September 5, 2012 - How does insurance IT leadership keep up with the cat-and-mouse games being played by the latest data deviants? Some say it’s comparable to the U.S. Homeland Security Department being careful not to take credit for the fact that terrorism is not making major news today. They want to work diligently and quietly to win the battle, and they don’t want to boast about it, lest it results in a massive, horrific world-changing incident. In reality, competitive advantage also keeps insurers from sharing details away from the known basics that all companies employ to ensure information security and thwart cybercrime (managing authorization, authentication, and accountability).

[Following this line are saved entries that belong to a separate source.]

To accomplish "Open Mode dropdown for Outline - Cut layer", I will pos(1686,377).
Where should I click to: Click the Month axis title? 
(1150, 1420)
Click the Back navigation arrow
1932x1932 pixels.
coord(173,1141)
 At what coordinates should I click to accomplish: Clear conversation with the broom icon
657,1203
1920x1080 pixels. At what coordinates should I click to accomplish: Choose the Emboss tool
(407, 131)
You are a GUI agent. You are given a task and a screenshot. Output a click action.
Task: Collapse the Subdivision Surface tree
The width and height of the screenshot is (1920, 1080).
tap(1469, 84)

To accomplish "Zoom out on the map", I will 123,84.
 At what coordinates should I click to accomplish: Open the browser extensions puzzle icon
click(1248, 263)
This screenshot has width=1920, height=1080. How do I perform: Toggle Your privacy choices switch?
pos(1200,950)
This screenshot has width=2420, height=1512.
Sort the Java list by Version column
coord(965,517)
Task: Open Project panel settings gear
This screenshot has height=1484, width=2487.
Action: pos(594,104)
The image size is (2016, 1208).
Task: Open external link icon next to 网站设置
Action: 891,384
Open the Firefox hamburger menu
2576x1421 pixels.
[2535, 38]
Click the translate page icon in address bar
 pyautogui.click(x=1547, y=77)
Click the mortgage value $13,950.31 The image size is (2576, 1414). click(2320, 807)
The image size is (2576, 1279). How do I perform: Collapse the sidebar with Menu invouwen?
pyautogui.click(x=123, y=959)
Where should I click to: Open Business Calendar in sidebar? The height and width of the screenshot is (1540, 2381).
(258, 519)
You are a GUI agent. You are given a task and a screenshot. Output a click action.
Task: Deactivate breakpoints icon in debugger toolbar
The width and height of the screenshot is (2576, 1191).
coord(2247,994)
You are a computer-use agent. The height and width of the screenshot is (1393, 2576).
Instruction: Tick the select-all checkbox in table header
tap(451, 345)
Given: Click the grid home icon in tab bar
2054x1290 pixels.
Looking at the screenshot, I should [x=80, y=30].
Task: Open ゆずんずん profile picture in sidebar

But this closed-door, “don’t tempt fate” attitude hardly makes the deviants less active. The Open Security Foundation's DataLossDB, which gathers information about events involving major loss, theft, or exposure of personally identifiable information (PII), reports that to date in 2012, there have already been 906 such incidents reported as compared to a total in 2011 of 1,041. What’s not specified here is whether these incidents are tied to advanced persistent threats, botnets or current threats against mobile devices.
Insurers have a lot at stake, not the least of which is the vulnerability of their proprietary networks and data to hackers who are seeking competitive advantage of their own. Other considerations include a host of risk management issues as applied to an insurer’s customer base. In either case, insurers, like most companies, are in a scramble to do whatever is necessary to stop the next union of cyber criminals from wreaking havoc on the rest of us.
So it’s not surprising that the latest news coming out of this dark world has a Kevin Mitnick-like feel to it. (Recall Mitnick, now an American computer security consultant and author, was at one time the most-wanted computer criminal in the United States after hacking into Digital Equipment Corporation’s Ark computer system at the ripe old age of 16.) Mitnick was one of the first to climb into and out of the dark side to teach us all some data security common sense.
Now, thanks to support from the Air Force and National Science Foundation grants, researchers from the University of Texas at Dallas are in a race to keep up with cyber criminals with the creation of yet another malware invention, this one fashioned after programs from the early 1980s that, in the most basic of terms, reproduce by copying themselves onto new machines. The genesis of this one, however, is a “semantic blueprint,” not itself computer code, just a description of what the generated code needs to do, meaning it can be safely hidden from defensive programs with traditional encryption.
Fittingly named “Frankenstein” by researchers Vishwath Mohan and Kevin Hamlen, the proposed (it’s still a proof of concept) self-camouflaging malware propagation system overcomes shortcomings in the current generation of metamorphic malware.
“Specifically,” say the researchers, “although mutants produced by current state-of-the art metamorphic engines are diverse, they still contain many characteristic binary features that reliably distinguish them from benign software. Frankenstein forgoes the concept of a metamorphic engine and instead creates mutants by stitching together instructions from non-malicious programs that have been classified as benign by local defenses. This makes it more difficult for feature-based malware detectors to reliably use those byte sequences as a signature to detect the malware. The instruction sequence harvesting process leverages recent advances in gadget [snippets of code] discovery for return-oriented programming. Preliminary tests show that mining just a few local programs is sufficient to provide enough gadgets to implement arbitrary functionality.”
The researchers call their initial version of Frankenstein a "toy," so it will not propagate itself onto other computers, but can instead make variants of itself by stealing different code from different programs. In essence, every "mutant" version of the malware it creates of itself will be different, but will still check out when looked at under scrutiny.
Along with other similar types of malicious software, malware, notes the Economist, supports a multibillion-dollar industry in which “those who use them to steal information and subvert computers struggle with those who devise and sell digital protection.”
Toy or not, Frankenstein represents a challenge—and an opportunity—for insurance IT and risk management professionals alike.